"""

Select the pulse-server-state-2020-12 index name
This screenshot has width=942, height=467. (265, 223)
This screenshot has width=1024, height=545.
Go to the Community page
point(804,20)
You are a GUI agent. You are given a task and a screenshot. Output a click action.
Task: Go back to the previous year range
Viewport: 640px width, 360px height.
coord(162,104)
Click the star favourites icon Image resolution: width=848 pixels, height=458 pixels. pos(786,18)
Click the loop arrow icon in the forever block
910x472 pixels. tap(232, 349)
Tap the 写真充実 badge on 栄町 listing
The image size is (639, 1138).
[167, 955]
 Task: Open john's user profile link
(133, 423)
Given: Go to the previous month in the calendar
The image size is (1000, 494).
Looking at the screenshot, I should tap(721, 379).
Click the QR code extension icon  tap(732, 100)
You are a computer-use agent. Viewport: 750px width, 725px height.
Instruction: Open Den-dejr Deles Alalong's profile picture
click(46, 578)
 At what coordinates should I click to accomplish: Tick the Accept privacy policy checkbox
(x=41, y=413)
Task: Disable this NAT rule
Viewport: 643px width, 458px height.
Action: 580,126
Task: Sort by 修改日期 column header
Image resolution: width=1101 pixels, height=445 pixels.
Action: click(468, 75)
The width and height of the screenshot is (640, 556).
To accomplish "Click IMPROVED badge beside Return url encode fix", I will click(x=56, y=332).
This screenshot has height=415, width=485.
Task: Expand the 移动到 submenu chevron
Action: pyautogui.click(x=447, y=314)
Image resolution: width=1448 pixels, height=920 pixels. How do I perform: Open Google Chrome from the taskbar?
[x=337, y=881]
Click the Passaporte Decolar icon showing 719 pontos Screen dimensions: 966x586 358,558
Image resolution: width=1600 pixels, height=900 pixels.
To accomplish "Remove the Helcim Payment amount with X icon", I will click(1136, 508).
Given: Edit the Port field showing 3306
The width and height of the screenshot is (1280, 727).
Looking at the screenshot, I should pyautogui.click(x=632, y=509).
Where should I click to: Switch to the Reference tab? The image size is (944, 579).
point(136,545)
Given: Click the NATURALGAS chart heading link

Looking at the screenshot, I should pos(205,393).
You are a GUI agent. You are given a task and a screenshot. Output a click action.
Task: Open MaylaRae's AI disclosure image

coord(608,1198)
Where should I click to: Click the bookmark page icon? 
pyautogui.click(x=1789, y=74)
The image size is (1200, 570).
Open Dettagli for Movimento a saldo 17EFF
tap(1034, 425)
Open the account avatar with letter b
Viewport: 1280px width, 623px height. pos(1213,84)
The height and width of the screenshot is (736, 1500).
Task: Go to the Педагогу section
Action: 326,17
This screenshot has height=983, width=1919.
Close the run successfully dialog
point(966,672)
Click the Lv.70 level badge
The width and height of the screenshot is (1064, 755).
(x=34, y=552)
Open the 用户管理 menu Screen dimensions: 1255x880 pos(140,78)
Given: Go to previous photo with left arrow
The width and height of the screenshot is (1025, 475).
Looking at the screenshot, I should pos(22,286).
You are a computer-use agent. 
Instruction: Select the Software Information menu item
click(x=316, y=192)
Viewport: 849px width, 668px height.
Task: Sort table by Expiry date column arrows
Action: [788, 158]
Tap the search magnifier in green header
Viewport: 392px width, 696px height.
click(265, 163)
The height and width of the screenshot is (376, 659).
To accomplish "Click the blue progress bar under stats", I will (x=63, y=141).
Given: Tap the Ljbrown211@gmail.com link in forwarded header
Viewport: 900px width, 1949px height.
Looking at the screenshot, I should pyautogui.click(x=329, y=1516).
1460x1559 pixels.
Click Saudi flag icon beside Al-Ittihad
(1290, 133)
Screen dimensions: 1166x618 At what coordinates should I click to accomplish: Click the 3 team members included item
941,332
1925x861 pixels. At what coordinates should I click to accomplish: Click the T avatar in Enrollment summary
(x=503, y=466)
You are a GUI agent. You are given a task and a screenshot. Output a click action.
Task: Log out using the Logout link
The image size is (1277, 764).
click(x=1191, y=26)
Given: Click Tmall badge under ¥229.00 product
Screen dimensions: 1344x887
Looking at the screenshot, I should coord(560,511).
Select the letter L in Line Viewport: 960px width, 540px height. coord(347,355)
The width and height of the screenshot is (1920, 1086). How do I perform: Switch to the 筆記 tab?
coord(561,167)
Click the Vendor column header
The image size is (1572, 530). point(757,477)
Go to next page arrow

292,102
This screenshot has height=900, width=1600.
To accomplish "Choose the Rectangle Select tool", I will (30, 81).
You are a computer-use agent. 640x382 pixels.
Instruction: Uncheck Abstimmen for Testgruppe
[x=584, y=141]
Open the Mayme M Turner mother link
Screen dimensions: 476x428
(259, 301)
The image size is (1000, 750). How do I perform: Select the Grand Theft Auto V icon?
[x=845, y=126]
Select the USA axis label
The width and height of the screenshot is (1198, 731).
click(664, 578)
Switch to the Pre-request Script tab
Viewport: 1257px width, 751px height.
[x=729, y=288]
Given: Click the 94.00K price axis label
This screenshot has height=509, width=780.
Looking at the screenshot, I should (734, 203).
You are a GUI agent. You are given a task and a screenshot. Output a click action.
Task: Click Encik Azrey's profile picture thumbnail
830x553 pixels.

"""

* [PROBLEM REQUIREMENTS] Return the material above unaltered. Include every line.

* [RESPONSE]
Select the pulse-server-state-2020-12 index name
This screenshot has width=942, height=467. (265, 223)
This screenshot has width=1024, height=545.
Go to the Community page
point(804,20)
You are a GUI agent. You are given a task and a screenshot. Output a click action.
Task: Go back to the previous year range
Viewport: 640px width, 360px height.
coord(162,104)
Click the star favourites icon Image resolution: width=848 pixels, height=458 pixels. pos(786,18)
Click the loop arrow icon in the forever block
910x472 pixels. tap(232, 349)
Tap the 写真充実 badge on 栄町 listing
The image size is (639, 1138).
[167, 955]
 Task: Open john's user profile link
(133, 423)
Given: Go to the previous month in the calendar
The image size is (1000, 494).
Looking at the screenshot, I should tap(721, 379).
Click the QR code extension icon  tap(732, 100)
You are a computer-use agent. Viewport: 750px width, 725px height.
Instruction: Open Den-dejr Deles Alalong's profile picture
click(46, 578)
 At what coordinates should I click to accomplish: Tick the Accept privacy policy checkbox
(x=41, y=413)
Task: Disable this NAT rule
Viewport: 643px width, 458px height.
Action: 580,126
Task: Sort by 修改日期 column header
Image resolution: width=1101 pixels, height=445 pixels.
Action: click(468, 75)
The width and height of the screenshot is (640, 556).
To accomplish "Click IMPROVED badge beside Return url encode fix", I will click(x=56, y=332).
This screenshot has height=415, width=485.
Task: Expand the 移动到 submenu chevron
Action: pyautogui.click(x=447, y=314)
Image resolution: width=1448 pixels, height=920 pixels. How do I perform: Open Google Chrome from the taskbar?
[x=337, y=881]
Click the Passaporte Decolar icon showing 719 pontos Screen dimensions: 966x586 358,558
Image resolution: width=1600 pixels, height=900 pixels.
To accomplish "Remove the Helcim Payment amount with X icon", I will click(1136, 508).
Given: Edit the Port field showing 3306
The width and height of the screenshot is (1280, 727).
Looking at the screenshot, I should pyautogui.click(x=632, y=509).
Where should I click to: Switch to the Reference tab? The image size is (944, 579).
point(136,545)
Given: Click the NATURALGAS chart heading link

Looking at the screenshot, I should pos(205,393).
You are a GUI agent. You are given a task and a screenshot. Output a click action.
Task: Open MaylaRae's AI disclosure image

coord(608,1198)
Where should I click to: Click the bookmark page icon? 
pyautogui.click(x=1789, y=74)
The image size is (1200, 570).
Open Dettagli for Movimento a saldo 17EFF
tap(1034, 425)
Open the account avatar with letter b
Viewport: 1280px width, 623px height. pos(1213,84)
The height and width of the screenshot is (736, 1500).
Task: Go to the Педагогу section
Action: 326,17
This screenshot has height=983, width=1919.
Close the run successfully dialog
point(966,672)
Click the Lv.70 level badge
The width and height of the screenshot is (1064, 755).
(x=34, y=552)
Open the 用户管理 menu Screen dimensions: 1255x880 pos(140,78)
Given: Go to previous photo with left arrow
The width and height of the screenshot is (1025, 475).
Looking at the screenshot, I should pos(22,286).
You are a computer-use agent. 
Instruction: Select the Software Information menu item
click(x=316, y=192)
Viewport: 849px width, 668px height.
Task: Sort table by Expiry date column arrows
Action: [788, 158]
Tap the search magnifier in green header
Viewport: 392px width, 696px height.
click(265, 163)
The height and width of the screenshot is (376, 659).
To accomplish "Click the blue progress bar under stats", I will (x=63, y=141).
Given: Tap the Ljbrown211@gmail.com link in forwarded header
Viewport: 900px width, 1949px height.
Looking at the screenshot, I should pyautogui.click(x=329, y=1516).
1460x1559 pixels.
Click Saudi flag icon beside Al-Ittihad
(1290, 133)
Screen dimensions: 1166x618 At what coordinates should I click to accomplish: Click the 3 team members included item
941,332
1925x861 pixels. At what coordinates should I click to accomplish: Click the T avatar in Enrollment summary
(x=503, y=466)
You are a GUI agent. You are given a task and a screenshot. Output a click action.
Task: Log out using the Logout link
The image size is (1277, 764).
click(x=1191, y=26)
Given: Click Tmall badge under ¥229.00 product
Screen dimensions: 1344x887
Looking at the screenshot, I should coord(560,511).
Select the letter L in Line Viewport: 960px width, 540px height. coord(347,355)
The width and height of the screenshot is (1920, 1086). How do I perform: Switch to the 筆記 tab?
coord(561,167)
Click the Vendor column header
The image size is (1572, 530). point(757,477)
Go to next page arrow

292,102
This screenshot has height=900, width=1600.
To accomplish "Choose the Rectangle Select tool", I will (30, 81).
You are a computer-use agent. 640x382 pixels.
Instruction: Uncheck Abstimmen for Testgruppe
[x=584, y=141]
Open the Mayme M Turner mother link
Screen dimensions: 476x428
(259, 301)
The image size is (1000, 750). How do I perform: Select the Grand Theft Auto V icon?
[x=845, y=126]
Select the USA axis label
The width and height of the screenshot is (1198, 731).
click(664, 578)
Switch to the Pre-request Script tab
Viewport: 1257px width, 751px height.
[x=729, y=288]
Given: Click the 94.00K price axis label
This screenshot has height=509, width=780.
Looking at the screenshot, I should (734, 203).
You are a GUI agent. You are given a task and a screenshot. Output a click action.
Task: Click Encik Azrey's profile picture thumbnail
830x553 pixels.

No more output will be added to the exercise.